優輝は自分の気持ちをはっきりとさせるべきだと思った。ずっと言えなかった事を自分の言葉で伝えなければ、いつまでもむつみは、自分に関わってくる。
「やめるよ。」
「どうして?」
「既にやめていたから。次の試合に出るのが特別なだけ。」
優輝がむつみを見る。
「聞いたんだろ?笹本絵里に。俺がテニスをしていなかったら、卓也は怪我なんてしなかったんだ。俺は、晴己さんの好意を当たり前のように受けていた。それが周囲の反感を買っている事は知っていたけれど、晴己さんの好意を拒む事をしなかった。」
優輝は7月を思い出していた。
「呼び出された場所に卓也が一緒に行くと言ってくれた時も拒まなかった。あいつらは、俺に怪我をさせようと思っていただけなのに。」
むつみは、優輝に助けられた時を思い出していた。
「テニスをやめるのは卓也君の怪我が原因だから?そんな事を言われたら、卓也君が辛いわ。」
優輝は、触れられたくない部分に触れられた気がした。むつみの言っている事は正しい。優輝自身が気付いていた事だ。
「周りから言われる。怪我をしなかったら優輝君は責任を感じなかった。テニスをやめる事なんてなかった。また一人、実力のある選手が潰されたって。」
自分で言って自分を苦しめているようにむつみは感じる。同じような言葉を、何度も言われた事がある。
「その怪我が、俺が原因なんだよ。」
「やめて何が変わるの?怪我をした事実は消えないわ。」
優輝は目を見開いた。
「そんな事でやめるの?」
「そんな事?俺にとっては重要な事だよ。
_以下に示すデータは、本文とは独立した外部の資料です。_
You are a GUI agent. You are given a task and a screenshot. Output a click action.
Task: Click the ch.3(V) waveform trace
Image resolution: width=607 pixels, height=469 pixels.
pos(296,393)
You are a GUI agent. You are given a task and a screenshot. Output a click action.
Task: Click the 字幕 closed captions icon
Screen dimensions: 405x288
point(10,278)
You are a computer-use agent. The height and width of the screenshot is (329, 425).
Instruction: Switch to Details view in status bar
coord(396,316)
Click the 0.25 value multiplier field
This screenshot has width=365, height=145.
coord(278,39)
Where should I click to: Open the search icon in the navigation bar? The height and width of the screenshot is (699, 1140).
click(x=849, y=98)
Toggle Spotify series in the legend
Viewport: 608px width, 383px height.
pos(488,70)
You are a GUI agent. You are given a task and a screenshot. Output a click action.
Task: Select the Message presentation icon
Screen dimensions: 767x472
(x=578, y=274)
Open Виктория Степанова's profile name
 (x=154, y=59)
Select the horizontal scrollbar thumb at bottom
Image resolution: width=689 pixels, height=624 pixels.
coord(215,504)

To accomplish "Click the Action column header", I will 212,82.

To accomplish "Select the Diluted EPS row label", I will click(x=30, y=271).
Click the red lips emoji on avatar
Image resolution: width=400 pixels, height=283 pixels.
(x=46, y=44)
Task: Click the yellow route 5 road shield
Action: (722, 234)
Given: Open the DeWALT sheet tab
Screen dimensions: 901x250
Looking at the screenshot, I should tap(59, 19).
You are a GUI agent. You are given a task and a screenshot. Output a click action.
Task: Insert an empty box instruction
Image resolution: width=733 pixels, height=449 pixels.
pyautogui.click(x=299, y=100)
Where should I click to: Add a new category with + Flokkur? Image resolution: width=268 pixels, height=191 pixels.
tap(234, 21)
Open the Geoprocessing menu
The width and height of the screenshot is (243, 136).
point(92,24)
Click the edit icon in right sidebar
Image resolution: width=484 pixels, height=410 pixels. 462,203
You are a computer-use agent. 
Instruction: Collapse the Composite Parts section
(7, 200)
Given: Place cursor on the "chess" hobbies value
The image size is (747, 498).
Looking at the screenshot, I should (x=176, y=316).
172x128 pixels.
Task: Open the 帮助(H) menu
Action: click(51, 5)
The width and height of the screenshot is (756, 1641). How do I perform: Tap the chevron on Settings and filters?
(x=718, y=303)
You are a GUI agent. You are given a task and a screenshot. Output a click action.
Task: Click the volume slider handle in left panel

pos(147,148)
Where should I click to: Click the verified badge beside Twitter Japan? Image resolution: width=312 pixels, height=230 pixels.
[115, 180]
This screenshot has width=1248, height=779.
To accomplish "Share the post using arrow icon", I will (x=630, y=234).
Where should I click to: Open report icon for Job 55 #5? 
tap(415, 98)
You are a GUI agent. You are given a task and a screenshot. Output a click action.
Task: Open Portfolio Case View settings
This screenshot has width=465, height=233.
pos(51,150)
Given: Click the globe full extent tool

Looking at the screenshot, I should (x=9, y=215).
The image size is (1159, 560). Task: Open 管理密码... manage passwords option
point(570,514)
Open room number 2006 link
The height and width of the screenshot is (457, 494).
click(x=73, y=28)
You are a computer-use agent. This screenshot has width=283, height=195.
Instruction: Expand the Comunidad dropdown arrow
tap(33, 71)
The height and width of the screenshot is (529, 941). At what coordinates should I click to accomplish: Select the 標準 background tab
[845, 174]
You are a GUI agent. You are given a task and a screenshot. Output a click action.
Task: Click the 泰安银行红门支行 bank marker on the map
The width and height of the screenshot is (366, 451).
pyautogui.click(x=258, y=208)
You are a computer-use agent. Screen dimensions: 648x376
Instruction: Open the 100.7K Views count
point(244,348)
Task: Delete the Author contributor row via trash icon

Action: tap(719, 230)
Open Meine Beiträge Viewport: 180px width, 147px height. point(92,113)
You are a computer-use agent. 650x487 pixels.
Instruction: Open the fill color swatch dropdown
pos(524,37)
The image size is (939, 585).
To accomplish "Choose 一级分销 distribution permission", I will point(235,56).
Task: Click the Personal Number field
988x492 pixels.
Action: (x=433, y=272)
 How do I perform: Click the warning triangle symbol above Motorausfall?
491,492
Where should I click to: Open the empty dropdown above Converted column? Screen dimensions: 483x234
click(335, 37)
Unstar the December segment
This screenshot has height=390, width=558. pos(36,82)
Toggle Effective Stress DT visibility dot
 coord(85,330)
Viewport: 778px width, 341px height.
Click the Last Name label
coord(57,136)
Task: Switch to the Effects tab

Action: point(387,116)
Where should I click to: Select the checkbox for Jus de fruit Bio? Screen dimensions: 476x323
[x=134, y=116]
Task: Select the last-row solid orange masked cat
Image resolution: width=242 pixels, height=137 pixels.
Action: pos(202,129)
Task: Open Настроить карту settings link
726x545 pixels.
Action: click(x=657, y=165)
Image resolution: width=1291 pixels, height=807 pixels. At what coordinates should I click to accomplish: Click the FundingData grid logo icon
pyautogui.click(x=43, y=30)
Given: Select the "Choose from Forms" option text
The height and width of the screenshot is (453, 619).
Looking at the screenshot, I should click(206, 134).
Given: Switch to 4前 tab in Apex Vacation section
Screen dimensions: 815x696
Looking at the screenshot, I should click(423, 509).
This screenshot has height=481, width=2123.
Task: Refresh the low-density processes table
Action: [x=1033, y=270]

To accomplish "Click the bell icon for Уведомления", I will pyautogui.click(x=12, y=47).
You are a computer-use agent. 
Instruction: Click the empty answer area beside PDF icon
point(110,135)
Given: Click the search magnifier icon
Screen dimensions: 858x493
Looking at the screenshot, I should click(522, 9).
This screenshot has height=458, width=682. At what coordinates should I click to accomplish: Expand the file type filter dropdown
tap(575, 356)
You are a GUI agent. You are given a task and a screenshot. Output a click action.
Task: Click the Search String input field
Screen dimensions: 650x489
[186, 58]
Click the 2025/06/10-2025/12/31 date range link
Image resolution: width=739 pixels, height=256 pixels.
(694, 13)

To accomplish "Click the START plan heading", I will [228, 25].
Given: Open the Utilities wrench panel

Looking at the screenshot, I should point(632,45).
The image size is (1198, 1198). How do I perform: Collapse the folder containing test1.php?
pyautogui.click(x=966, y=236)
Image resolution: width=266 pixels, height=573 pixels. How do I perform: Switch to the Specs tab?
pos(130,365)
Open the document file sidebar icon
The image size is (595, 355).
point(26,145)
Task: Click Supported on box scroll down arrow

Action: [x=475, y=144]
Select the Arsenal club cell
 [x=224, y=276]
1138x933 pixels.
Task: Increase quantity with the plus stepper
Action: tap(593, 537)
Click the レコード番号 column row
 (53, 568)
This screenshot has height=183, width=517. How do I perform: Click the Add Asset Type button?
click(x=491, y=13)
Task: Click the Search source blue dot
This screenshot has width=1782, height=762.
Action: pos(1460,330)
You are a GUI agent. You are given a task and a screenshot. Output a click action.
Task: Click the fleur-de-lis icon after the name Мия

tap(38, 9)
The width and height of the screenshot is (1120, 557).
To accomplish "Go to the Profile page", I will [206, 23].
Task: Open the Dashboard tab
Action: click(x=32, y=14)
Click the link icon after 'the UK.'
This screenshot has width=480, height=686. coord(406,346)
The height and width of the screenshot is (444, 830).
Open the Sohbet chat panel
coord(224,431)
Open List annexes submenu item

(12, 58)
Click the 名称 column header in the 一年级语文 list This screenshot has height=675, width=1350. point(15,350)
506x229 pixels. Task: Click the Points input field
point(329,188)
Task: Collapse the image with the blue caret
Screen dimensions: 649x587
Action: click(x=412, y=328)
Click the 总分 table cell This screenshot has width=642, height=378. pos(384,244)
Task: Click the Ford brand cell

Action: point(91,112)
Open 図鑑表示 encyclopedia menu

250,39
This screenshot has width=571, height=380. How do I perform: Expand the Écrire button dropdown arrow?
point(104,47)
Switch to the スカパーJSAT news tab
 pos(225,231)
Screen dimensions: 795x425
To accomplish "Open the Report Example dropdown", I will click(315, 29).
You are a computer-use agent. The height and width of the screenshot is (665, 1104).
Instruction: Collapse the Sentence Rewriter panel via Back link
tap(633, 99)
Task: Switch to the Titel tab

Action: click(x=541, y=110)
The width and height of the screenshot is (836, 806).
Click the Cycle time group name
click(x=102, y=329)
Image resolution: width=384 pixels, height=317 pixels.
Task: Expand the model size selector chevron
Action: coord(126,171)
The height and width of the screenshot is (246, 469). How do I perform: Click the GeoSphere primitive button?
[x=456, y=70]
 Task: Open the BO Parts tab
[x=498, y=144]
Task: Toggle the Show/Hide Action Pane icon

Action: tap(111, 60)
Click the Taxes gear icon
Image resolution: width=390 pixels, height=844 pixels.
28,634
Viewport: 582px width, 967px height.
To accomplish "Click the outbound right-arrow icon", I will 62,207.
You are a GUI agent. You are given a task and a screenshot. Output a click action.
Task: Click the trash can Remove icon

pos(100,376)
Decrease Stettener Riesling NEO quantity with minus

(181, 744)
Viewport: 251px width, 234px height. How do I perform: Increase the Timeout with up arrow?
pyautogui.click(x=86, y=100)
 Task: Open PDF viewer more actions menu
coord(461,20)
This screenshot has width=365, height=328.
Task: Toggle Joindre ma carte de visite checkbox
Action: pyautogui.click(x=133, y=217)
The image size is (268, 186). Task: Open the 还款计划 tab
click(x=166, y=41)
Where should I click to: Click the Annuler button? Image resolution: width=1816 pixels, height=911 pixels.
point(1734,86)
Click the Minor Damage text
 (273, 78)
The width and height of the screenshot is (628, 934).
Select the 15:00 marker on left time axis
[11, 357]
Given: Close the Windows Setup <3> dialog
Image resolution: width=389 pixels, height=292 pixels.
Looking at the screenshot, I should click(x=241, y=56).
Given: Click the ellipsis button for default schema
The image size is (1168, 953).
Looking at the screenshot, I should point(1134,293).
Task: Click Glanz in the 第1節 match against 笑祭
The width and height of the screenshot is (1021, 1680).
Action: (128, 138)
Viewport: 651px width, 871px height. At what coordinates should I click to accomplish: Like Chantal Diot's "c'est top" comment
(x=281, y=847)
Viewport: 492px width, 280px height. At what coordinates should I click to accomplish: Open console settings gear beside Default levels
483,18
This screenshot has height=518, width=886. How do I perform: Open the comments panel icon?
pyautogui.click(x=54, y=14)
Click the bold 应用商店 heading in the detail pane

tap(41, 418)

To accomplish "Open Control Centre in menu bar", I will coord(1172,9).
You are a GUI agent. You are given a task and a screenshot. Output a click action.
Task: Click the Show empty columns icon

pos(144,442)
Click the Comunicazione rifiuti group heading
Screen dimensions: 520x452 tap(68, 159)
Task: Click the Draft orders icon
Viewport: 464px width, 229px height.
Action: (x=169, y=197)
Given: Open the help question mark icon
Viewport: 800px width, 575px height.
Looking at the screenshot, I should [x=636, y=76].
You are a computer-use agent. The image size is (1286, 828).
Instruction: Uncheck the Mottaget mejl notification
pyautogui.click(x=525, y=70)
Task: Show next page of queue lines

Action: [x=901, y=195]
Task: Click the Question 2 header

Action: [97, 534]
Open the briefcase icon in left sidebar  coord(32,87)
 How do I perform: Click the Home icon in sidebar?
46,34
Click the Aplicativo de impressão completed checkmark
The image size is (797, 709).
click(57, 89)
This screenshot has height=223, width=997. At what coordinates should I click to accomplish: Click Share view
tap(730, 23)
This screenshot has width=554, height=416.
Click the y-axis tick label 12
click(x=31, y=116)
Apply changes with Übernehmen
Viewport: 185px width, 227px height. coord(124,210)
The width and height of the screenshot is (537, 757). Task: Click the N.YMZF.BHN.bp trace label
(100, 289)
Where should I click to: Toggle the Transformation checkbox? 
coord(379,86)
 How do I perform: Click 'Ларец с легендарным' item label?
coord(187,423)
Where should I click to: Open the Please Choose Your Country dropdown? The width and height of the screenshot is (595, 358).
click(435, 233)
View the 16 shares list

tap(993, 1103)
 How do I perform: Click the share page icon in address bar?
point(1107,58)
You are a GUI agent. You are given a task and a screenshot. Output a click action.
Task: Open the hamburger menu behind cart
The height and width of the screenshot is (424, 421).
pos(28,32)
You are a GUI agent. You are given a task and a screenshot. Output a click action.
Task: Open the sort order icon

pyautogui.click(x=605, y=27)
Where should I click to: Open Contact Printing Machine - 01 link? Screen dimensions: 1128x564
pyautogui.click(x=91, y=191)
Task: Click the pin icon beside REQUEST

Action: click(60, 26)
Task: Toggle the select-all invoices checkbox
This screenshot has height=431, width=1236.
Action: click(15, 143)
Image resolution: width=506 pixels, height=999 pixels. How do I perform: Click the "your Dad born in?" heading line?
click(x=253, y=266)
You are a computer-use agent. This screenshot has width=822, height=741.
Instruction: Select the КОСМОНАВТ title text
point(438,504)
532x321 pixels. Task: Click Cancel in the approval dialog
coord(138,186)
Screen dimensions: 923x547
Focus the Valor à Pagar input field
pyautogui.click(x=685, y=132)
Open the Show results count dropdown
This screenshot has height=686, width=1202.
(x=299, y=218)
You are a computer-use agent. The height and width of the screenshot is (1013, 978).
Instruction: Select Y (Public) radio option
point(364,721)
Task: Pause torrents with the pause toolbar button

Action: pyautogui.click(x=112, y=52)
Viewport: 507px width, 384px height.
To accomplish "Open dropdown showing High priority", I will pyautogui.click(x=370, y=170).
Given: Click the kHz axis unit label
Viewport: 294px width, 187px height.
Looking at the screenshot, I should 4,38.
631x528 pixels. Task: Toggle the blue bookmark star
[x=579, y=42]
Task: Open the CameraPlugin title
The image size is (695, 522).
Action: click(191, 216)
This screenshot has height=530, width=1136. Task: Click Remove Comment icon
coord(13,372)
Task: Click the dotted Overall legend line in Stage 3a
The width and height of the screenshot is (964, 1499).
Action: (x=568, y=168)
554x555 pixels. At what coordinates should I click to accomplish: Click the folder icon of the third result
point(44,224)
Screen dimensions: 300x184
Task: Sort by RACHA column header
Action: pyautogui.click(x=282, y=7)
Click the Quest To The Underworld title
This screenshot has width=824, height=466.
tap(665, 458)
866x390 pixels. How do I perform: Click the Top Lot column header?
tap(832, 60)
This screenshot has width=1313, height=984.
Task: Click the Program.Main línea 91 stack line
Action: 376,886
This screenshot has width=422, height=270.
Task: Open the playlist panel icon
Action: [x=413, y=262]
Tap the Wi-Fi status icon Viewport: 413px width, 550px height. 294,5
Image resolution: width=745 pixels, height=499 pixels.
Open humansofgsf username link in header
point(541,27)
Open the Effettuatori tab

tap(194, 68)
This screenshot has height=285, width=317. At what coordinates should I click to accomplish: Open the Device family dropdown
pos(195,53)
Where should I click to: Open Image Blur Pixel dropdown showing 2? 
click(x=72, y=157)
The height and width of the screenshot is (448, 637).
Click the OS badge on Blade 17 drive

」
「それなら、どうして試合に出るの?やめるのなら出なくてもいいじゃない。」
むつみの意見は尤もだった。
でも、その口調が晴己と重なり、絵里のマンションの駐車場での晴己を思い出してしまう。
「俺は」
「私のため?」
優輝が言葉を呑み込んだ。
「私が優輝君に怪我をさせてしまったから?治った事を私に伝える為?はる兄が…頼んだから?」
優輝は、苛々とした。
晴己に頼まれたのは事実だし、自分もそれに従うほうが楽だと思っていた。
だけど、むつみには言われたくなかった。
「でも、勝たなきゃ何も意味がない。」
むつみの言葉に優輝は息を呑んだ。
「負けたら、怪我が原因だと思っちゃう。もし捻挫していなかったら、もっと練習できたのに、って。」
「違う!」
むつみが絵里から“話”を聞いている事を優輝は思い出した。

「でも、はる兄はそうだったわ。」
「…晴己さんはずっとテニスを続けていた。」
「怪我は致命傷ではなかったかもしれない。私は、分からないの。はる兄の言葉を信じて良いのか、他の人たちの言葉を信じて良いのか。優輝君が言ったように、はる兄は」
むつみの声が少し震えていた。
「私のためなら、嘘だってつくと思う。それを事実にすることも、可能だわ。」
優輝は絵里の言葉を思い出していた。
『どうして晴己様は結婚なさったの?斉藤むつみが成人するのを待てば良かったでしょう?』
絵里の言葉は、優輝に嫌悪感を抱かせていた。